Longform content used to be something you navigated linearly, even when skimming. It was rich with meaning and nuance — each piece a territory to be explored and inhabited. Reading was a slow burn, a cognitive journey. It required attention, presence, patience.
But now, longform has become iconic — almost like an emoji. I treat it less as a continuous thread to follow, and more as a symbolic object. I copy and paste it across contexts, often without reading it deeply. When I do read, it's only to confirm that it’s the right kind of text — then I hand it off to an LLM-powered app like ChatGPT.
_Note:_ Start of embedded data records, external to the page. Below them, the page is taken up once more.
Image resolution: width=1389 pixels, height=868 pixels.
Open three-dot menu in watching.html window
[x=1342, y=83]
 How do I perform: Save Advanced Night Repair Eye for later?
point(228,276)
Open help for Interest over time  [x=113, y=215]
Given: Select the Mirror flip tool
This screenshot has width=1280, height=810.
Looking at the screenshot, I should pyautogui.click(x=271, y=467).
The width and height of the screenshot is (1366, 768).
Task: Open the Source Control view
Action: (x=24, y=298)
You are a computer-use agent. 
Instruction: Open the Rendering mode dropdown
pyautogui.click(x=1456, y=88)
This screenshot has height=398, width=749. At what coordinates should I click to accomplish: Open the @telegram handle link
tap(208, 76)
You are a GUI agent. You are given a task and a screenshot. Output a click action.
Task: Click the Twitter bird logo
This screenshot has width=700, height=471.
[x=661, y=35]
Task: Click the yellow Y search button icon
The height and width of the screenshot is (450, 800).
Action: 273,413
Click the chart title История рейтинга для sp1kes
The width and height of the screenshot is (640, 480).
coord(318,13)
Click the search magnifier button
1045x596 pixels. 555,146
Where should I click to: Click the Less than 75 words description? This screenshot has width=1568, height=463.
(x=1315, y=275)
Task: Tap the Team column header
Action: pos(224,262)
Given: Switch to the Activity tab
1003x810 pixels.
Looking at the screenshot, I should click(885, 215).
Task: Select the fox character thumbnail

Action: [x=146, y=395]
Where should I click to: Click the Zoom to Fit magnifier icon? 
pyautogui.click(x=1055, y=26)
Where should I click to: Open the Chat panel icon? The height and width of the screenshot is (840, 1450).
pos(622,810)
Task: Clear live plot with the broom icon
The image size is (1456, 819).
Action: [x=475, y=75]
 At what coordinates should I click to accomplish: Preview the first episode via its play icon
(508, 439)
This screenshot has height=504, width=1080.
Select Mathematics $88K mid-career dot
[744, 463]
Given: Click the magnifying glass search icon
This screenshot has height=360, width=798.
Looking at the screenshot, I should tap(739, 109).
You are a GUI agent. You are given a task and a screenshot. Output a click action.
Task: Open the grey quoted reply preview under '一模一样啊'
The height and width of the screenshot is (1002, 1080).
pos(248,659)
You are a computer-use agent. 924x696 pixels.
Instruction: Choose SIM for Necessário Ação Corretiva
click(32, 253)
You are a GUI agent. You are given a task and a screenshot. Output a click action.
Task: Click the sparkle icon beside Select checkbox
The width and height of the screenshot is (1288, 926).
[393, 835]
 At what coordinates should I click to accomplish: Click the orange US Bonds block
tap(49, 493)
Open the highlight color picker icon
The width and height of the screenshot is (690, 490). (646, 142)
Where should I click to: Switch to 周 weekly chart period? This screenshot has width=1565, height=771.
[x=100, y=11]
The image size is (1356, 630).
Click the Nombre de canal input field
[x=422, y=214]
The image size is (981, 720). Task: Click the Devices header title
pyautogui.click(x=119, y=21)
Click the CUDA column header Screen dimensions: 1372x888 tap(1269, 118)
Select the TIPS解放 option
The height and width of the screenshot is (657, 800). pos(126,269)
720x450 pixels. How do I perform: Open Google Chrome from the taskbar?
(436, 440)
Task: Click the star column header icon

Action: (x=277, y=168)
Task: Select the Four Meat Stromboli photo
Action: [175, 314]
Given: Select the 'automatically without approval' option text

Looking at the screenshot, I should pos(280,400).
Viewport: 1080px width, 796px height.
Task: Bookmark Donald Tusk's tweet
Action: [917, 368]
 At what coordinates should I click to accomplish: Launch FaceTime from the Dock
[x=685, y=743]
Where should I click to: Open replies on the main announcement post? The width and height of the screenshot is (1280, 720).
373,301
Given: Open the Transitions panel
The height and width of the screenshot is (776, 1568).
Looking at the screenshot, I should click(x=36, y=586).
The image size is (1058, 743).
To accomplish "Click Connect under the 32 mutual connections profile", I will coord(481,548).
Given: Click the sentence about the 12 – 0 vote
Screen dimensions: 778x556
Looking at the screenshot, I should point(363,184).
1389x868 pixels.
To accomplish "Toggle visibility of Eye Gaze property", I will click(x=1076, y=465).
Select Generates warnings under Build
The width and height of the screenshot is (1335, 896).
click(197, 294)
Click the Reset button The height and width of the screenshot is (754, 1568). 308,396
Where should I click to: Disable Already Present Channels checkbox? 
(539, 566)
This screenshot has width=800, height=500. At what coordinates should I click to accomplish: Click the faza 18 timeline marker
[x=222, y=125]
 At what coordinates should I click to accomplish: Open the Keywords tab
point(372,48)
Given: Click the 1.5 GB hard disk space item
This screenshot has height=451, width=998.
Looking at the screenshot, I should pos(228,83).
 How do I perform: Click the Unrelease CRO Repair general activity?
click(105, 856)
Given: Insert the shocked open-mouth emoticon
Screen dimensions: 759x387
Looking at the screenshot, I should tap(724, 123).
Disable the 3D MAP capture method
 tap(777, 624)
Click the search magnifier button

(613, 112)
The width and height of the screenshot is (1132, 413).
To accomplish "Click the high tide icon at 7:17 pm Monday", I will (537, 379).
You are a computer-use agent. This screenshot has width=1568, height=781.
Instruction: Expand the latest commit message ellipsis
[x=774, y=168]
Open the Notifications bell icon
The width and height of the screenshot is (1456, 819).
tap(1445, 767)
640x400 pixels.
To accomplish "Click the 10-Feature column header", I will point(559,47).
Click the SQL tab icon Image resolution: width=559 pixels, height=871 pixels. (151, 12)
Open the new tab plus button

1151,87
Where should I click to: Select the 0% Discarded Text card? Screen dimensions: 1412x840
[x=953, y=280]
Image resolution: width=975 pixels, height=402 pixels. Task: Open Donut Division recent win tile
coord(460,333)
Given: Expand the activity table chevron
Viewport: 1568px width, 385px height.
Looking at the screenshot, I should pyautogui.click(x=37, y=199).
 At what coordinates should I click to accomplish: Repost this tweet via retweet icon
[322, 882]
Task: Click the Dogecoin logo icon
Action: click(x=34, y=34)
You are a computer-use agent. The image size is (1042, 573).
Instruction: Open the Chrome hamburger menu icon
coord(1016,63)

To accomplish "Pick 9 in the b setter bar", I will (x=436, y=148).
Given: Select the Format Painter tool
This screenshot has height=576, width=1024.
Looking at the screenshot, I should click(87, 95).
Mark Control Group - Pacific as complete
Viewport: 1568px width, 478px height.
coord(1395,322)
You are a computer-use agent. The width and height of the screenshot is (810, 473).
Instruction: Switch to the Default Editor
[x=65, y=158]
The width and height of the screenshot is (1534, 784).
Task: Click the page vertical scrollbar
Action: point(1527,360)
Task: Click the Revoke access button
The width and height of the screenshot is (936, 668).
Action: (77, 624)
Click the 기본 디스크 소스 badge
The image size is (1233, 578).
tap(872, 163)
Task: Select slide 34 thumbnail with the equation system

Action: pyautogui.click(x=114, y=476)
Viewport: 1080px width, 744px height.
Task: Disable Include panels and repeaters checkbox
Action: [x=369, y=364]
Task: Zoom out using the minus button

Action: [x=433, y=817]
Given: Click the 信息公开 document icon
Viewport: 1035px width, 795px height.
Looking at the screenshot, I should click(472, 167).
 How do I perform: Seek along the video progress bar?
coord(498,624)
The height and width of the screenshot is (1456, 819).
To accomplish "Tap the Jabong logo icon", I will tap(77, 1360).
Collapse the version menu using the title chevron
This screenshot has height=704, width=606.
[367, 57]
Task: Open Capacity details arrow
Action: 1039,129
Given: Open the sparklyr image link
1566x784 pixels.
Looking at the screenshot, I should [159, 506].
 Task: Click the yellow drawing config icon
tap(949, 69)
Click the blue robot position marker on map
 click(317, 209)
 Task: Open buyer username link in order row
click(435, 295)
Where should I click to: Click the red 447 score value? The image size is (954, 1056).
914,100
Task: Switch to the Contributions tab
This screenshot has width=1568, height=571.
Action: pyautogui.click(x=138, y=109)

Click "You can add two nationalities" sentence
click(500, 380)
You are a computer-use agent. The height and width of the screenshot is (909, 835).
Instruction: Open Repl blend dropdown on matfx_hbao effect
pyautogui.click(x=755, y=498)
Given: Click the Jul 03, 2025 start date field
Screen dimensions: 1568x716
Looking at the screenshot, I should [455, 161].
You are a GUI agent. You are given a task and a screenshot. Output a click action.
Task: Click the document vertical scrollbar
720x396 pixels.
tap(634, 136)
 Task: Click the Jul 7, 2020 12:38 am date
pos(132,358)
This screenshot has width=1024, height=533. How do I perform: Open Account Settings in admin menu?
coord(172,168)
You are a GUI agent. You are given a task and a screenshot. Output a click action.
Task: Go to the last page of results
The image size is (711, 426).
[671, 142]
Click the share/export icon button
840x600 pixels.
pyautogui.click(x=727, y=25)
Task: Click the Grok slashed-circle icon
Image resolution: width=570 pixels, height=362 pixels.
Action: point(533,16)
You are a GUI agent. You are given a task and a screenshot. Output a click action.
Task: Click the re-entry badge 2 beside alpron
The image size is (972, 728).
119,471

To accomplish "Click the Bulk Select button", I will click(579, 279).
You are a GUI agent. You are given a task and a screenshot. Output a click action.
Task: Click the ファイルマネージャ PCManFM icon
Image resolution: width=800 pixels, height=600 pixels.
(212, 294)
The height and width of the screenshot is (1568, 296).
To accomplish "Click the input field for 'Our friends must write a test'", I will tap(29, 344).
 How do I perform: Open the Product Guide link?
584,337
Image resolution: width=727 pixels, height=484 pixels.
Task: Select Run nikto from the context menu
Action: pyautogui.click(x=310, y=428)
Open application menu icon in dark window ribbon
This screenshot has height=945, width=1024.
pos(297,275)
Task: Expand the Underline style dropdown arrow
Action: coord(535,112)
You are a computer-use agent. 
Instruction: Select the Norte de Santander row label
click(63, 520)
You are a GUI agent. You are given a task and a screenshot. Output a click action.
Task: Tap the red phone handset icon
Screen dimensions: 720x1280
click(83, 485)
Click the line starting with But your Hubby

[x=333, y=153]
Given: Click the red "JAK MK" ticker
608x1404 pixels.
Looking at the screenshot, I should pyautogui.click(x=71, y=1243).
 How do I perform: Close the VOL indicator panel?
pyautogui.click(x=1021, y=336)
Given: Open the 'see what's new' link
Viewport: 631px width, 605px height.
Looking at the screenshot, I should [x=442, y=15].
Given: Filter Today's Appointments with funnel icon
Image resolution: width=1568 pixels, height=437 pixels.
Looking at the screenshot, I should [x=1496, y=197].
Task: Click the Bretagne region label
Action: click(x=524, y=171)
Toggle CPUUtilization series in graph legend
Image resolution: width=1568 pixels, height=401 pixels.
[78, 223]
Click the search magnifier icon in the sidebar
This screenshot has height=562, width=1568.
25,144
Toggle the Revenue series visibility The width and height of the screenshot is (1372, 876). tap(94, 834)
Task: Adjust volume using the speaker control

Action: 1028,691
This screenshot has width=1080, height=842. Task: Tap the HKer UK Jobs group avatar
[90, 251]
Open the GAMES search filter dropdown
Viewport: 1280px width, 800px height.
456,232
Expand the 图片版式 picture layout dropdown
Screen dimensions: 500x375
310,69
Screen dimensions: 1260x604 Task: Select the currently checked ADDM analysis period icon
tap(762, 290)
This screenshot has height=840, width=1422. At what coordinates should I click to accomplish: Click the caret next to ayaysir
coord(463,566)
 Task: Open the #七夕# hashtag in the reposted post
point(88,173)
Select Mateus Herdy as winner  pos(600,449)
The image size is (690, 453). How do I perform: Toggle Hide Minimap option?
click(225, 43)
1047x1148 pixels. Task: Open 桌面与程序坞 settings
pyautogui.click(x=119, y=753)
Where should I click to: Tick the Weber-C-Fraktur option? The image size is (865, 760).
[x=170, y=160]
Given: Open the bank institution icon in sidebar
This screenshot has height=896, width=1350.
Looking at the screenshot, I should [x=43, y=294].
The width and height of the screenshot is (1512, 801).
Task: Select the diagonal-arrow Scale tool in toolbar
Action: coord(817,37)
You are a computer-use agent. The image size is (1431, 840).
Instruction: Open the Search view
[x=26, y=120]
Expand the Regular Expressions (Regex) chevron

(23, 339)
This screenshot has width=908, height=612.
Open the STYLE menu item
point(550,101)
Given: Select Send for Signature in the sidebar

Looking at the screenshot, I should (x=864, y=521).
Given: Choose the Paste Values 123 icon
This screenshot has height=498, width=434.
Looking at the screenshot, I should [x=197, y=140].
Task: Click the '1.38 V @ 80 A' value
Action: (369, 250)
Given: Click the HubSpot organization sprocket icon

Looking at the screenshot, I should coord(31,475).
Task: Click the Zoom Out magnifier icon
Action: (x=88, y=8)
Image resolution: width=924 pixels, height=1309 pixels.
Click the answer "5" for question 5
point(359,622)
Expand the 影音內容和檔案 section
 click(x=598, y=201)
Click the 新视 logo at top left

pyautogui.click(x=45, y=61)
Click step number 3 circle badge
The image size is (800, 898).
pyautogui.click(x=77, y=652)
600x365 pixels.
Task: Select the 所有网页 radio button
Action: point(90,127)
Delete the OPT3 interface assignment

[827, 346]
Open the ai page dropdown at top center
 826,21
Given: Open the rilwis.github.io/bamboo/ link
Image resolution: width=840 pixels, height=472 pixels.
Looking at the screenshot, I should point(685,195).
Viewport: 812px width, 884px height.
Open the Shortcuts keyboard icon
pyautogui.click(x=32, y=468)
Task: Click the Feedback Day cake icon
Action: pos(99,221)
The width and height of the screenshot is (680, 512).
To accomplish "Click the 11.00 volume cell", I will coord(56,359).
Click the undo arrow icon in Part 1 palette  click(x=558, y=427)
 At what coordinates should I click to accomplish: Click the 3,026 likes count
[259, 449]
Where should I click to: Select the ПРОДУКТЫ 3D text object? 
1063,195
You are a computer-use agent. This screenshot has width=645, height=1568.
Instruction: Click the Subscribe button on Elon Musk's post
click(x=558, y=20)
Longform is interactive now. The LargeLanguageModels is a responsive medium, giving tactile feedback with every tweak. Now I don't treat text as a finished work, but as raw material — tone, structure, rhythm, vibes — that I shape and reshape until it feels right. Longform is clay and LLMs are the wheel that lets me mould it.
This shift marks a new cultural paradigm. Why read the book when the LLM can summarize it? Why write a letter when the model can draft it for you? Why manually build a coherent thought when the system can scaffold it in seconds?
The LLM collapses the boundary between form and meaning. Text, as a medium, becomes secondary — even optional. Whether it’s a paragraph, a bullet list, a table, or a poem, the surface format is interchangeable. What matters now is the semantic payload — the idea behind the words. In that sense, the psychology and capability of the LLM become part of the medium itself. Text is no longer the sole conduit for thought — it’s just one of many containers.
And in this way, we begin to inch toward something that feels more telepathic. Writing becomes less about precisely articulating your ideas, and more about transmitting a series of semantic impulses. The model does the rendering. The wheel spins. You mold. The sentence is no longer the unit of meaning — the semantic gesture is.
It’s neither good nor bad. Just different. The ground is unmistakably shifting. I almost titled this page "Writing Longform Is Now Hot. Reading Longform Is Now Cool." because, in McLuhanesque terms, the poles have reversed. Writing now requires less immersion — it’s high-definition, low-participation. Meanwhile, reading longform, in a world of endless summaries and context-pivoting, asks for more. It’s become a cold medium.
There’s a joke: “My boss used ChatGPT to write an email to me. I summarized it and wrote a response using ChatGPT. He summarized my reply and read that.” People say: "See? Humans are now just intermediaries for LLMs to talk to themselves."
But that’s not quite right.
It’s not that we’re conduits for the machines. It’s that the machines let us bypass the noise of language — and get closer to pure semantic truth. What we’re really doing is offloading the form of communication so we can focus on the content of it.
And that, I suspect, is only the beginning.
Soon, OpenAI, Anthropic, and others will lean into this realization — if they haven’t already — and build tools that let us pivot, summarize, and remix content while preserving its semantic core. We'll get closer and closer to an interface for meaning itself. Language will become translucent. Interpretation will become seamless.
It’s a common trope to say humans are becoming telepathic. But transformer models are perhaps the first real step in that direction. As they evolve, converting raw impulses — even internal thoughtforms — into structured communication will become less of a challenge and more of a given.
Eventually, we’ll realize that text, audio, and video are just skins — just surfaces — wrapped around the same thing: semantic meaning. And once we can capture and convey that directly, we’ll look back and see that this shift wasn’t about losing language, but about transcending it.